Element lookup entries

────────────────────

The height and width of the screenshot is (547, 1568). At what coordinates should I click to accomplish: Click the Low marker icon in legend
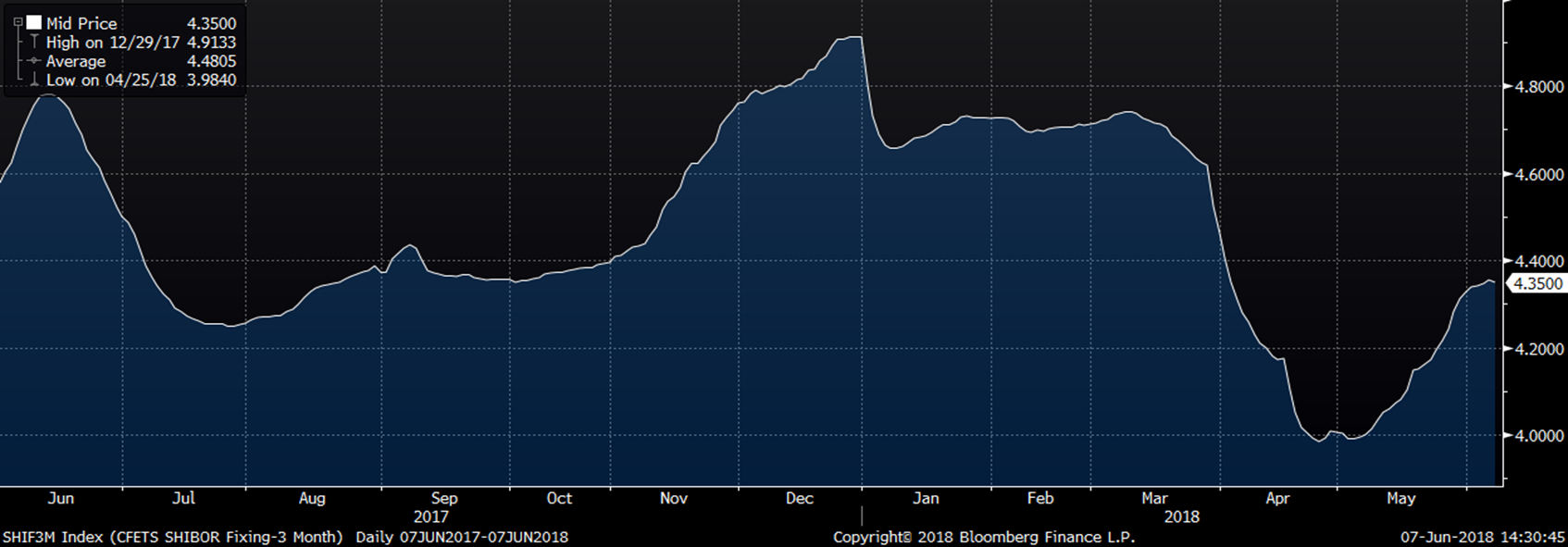pyautogui.click(x=34, y=81)
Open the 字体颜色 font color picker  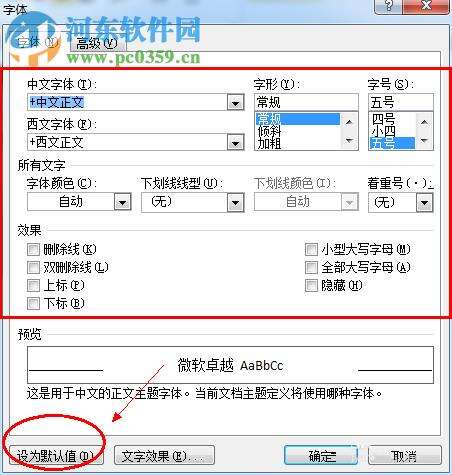click(x=122, y=202)
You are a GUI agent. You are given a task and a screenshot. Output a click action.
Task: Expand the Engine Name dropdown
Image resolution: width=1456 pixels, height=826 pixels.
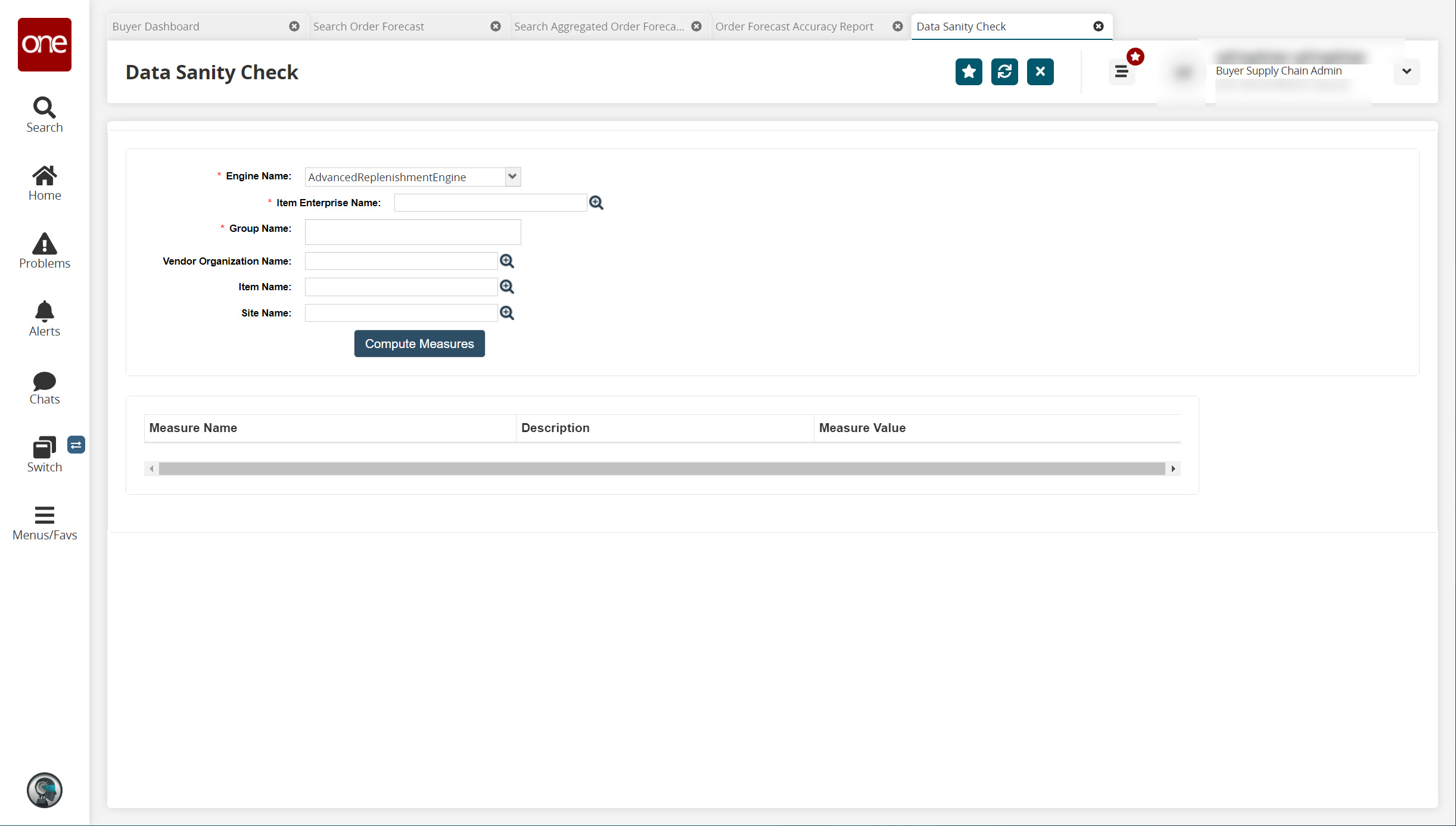click(x=512, y=176)
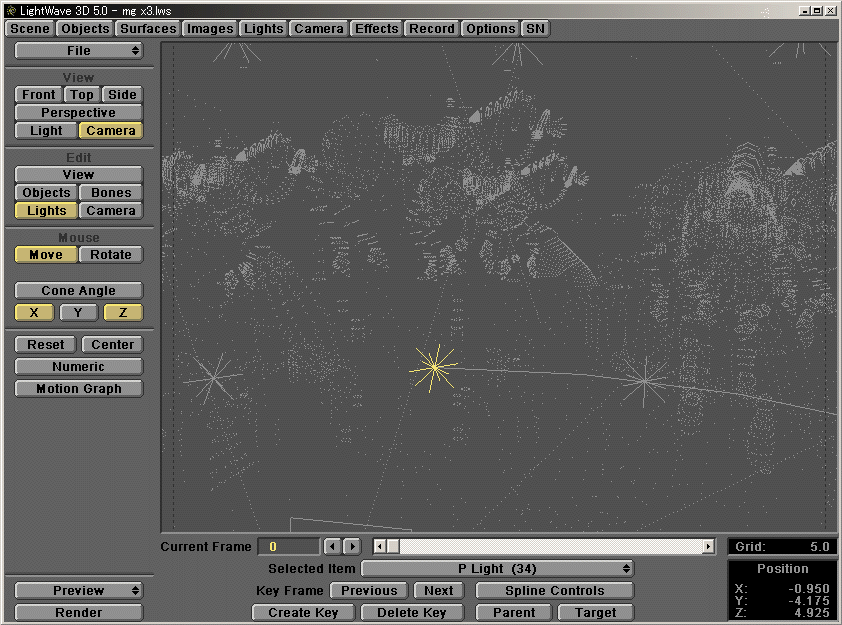Click the frame slider track

click(x=550, y=546)
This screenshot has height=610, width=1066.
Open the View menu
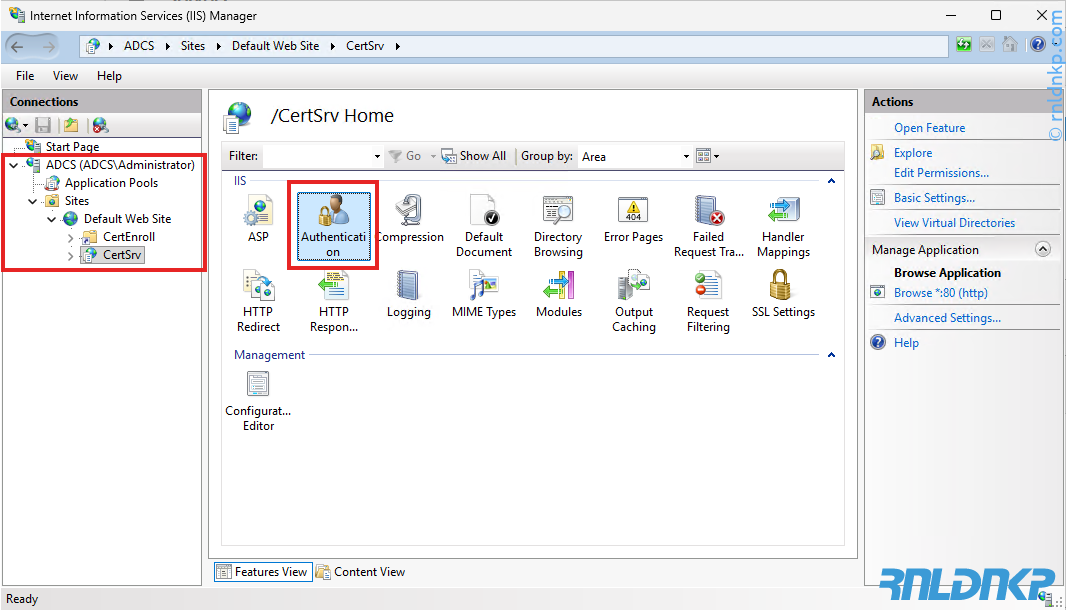(x=65, y=76)
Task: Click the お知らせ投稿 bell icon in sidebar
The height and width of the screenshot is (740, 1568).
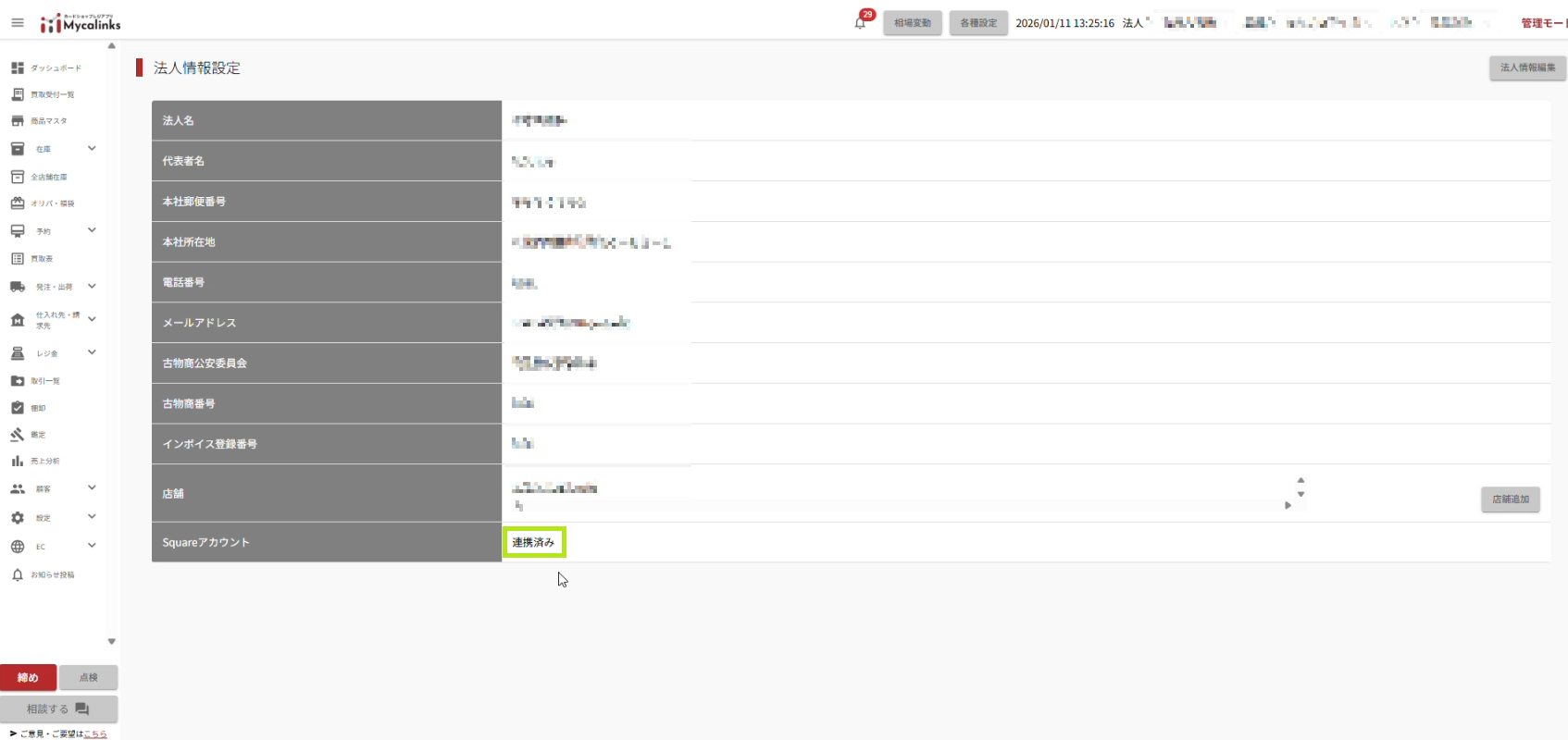Action: (x=18, y=575)
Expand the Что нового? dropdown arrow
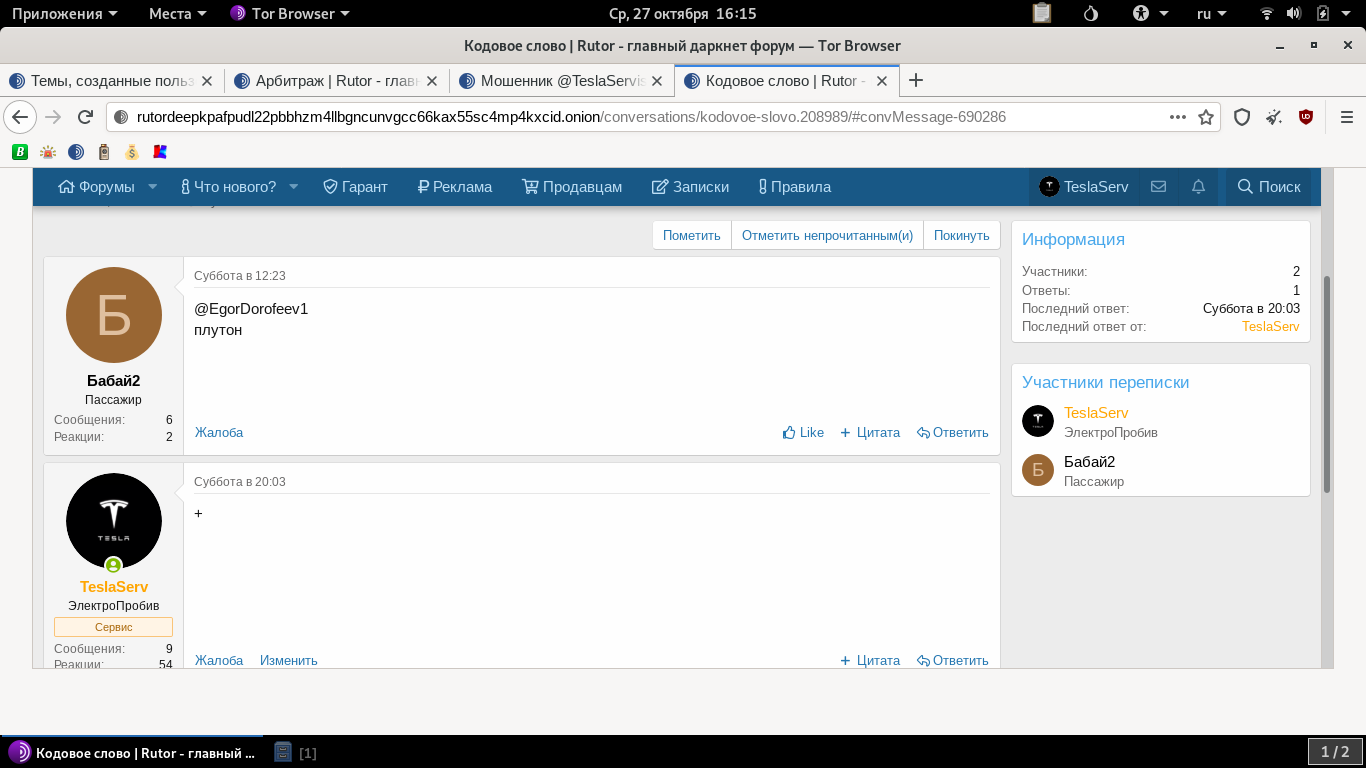The height and width of the screenshot is (768, 1366). (x=295, y=187)
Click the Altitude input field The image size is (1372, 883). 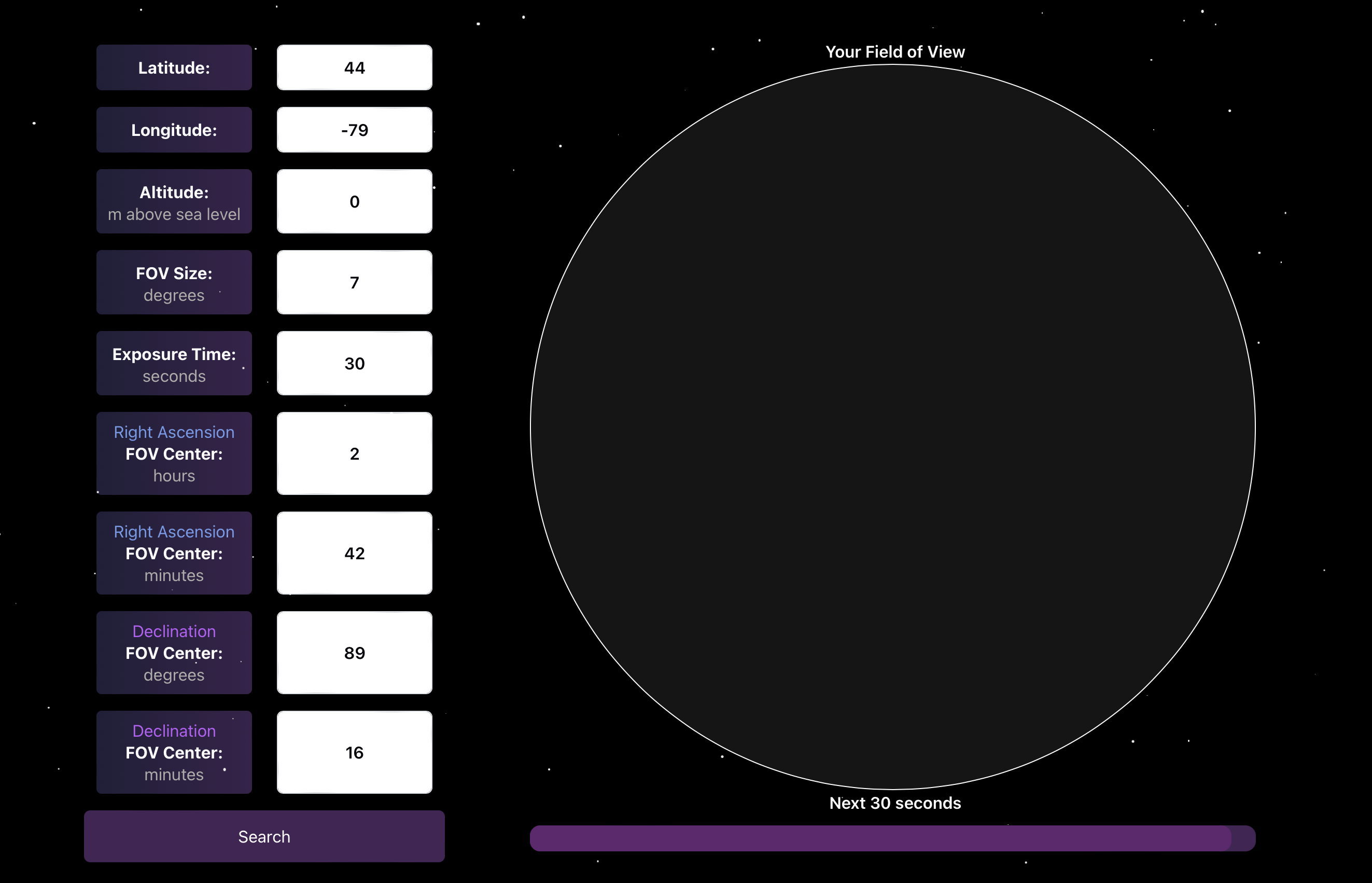pos(353,201)
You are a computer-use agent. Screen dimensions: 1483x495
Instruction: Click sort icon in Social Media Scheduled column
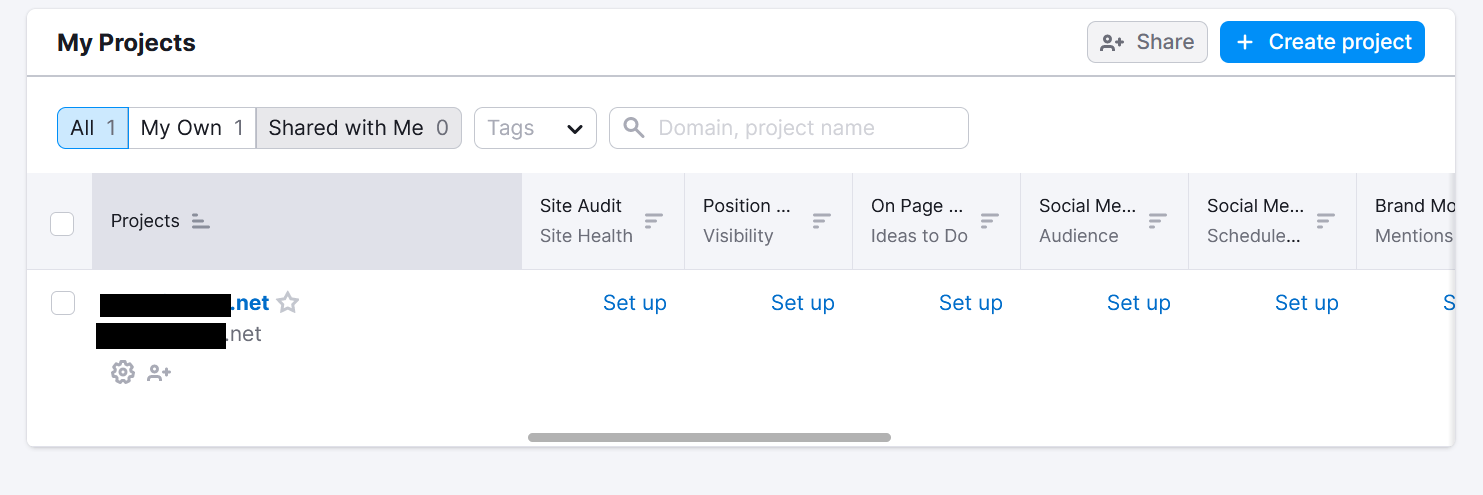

────────────────────

:: PROBLEM DESCRIPTION ::
Copy out the entries word for word, from the line containing "You are a computer-use" through the end of the entries. Omit the pictures.

:: FINISHED TASK ::
You are a computer-use agent. Screen dimensions: 1483x495
Instruction: Click sort icon in Social Media Scheduled column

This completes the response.